Stunning photography and interesting commentary, as always. Nice to see the lovely Andrea in a few of the photos. My best to you both.
Rosalyn Ward
Thanks, Rosalyn. Andrea says hello to you. Stay well.
Tyko
Tyko, your blogpost is wonderful….yet again. So much detail, it’s quite the undertaking. I went there once and did not see all of this beauty. Love especially the street photographs of the women. Take care and look forward to another post! Take care, Nancy M.

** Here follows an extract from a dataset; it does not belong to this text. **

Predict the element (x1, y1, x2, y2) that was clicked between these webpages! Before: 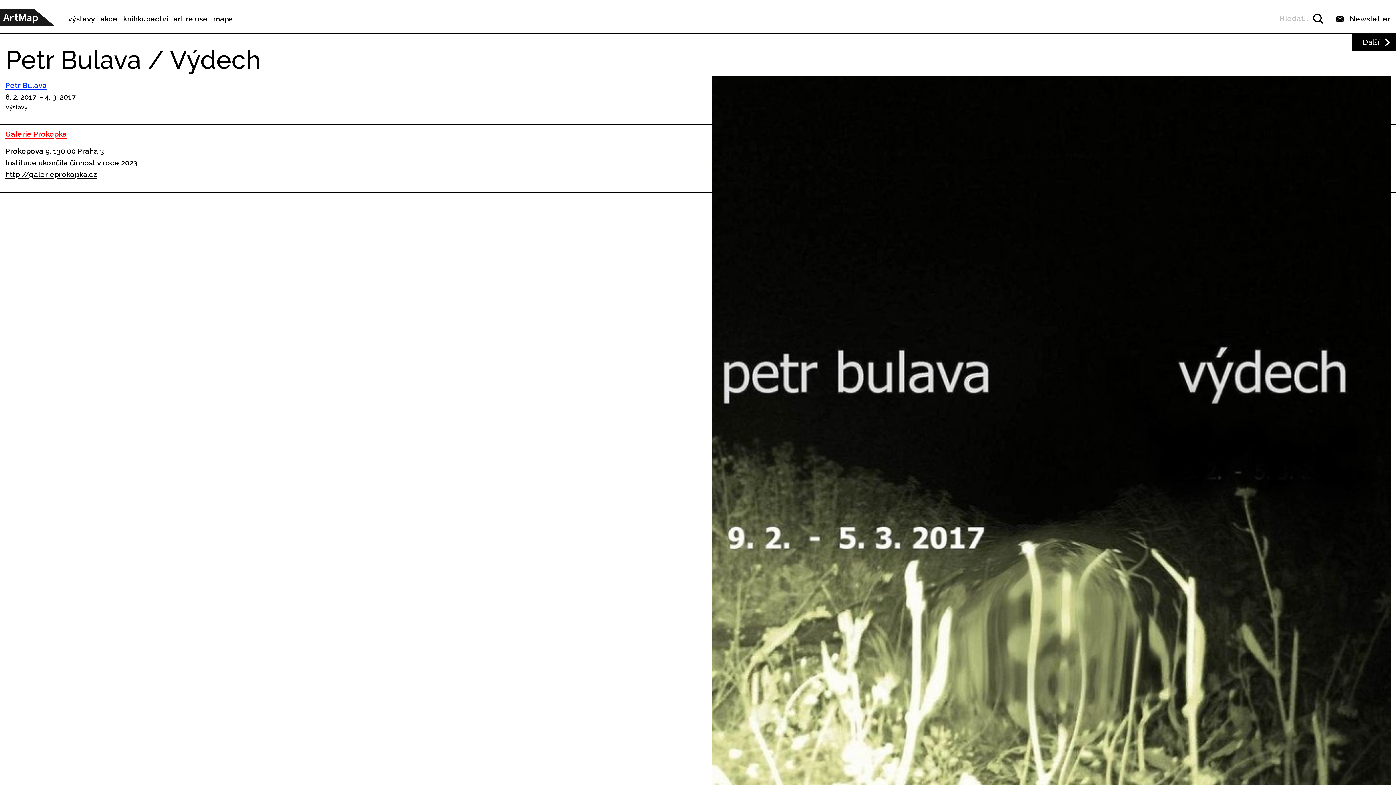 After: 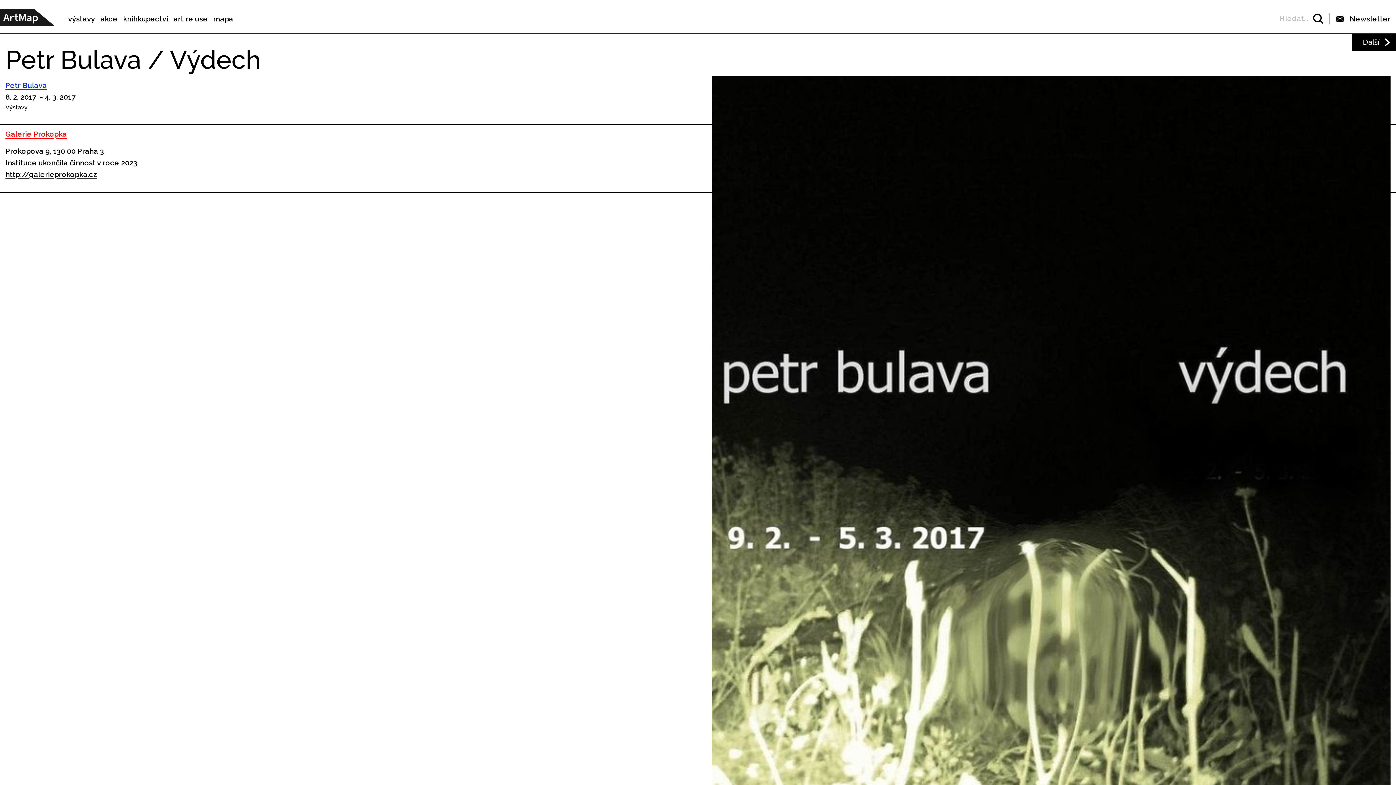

Thank you, Nancy…and as you know, I also say the same about your photo blog. Love your work. I do intend to not let my posts go so long again. Working on them makes me feel so much better than all tose hours, every day, when I was only making political commentary on Facebook and Twitter!
Tyko
As always… Amazing
As they say in Italy “Fatto bene!”…and as always it’s a ride that starts from the beginning and takes you into the present. D.L.’s sculpture is an amazing surprise to find in Como but so fitting given to whom it is dedicated.
Thanks again for making your and Andrea’s journeys a learning adventure for the rest of us Tyko. Salud
Thank you, Abe. Much appreciated, especially coming from you: uno scultore di raro talento, e uno che dà nouva vita alle cose scartate!
Thank you so much, Tyko, for taking me on this journey with you and Andrea. I would love to someday see this part of Italy. (My father is from Venezia in a little town called Musano – a bit east of Como.) the north near the Alps is so beautiful in your pictures and travelogue. I hope you will have a wonderful holiday season.
Peace
Love to you both
C
Con i migliori saluti, Claire.
Tyko
Thank you, Tyko, enjoyed your photos and commentary. The architecture is similar to Bergamo, where our friend live and they also have a funicular going up to the Citta Vecchio.
Betsy
Betsy: So true, and we also made a day trip by train to Bergamo. The Città Alta is quite wonderful. At some point, I intend to put together a post on Bergamo as well, although first I have more to do on Milan.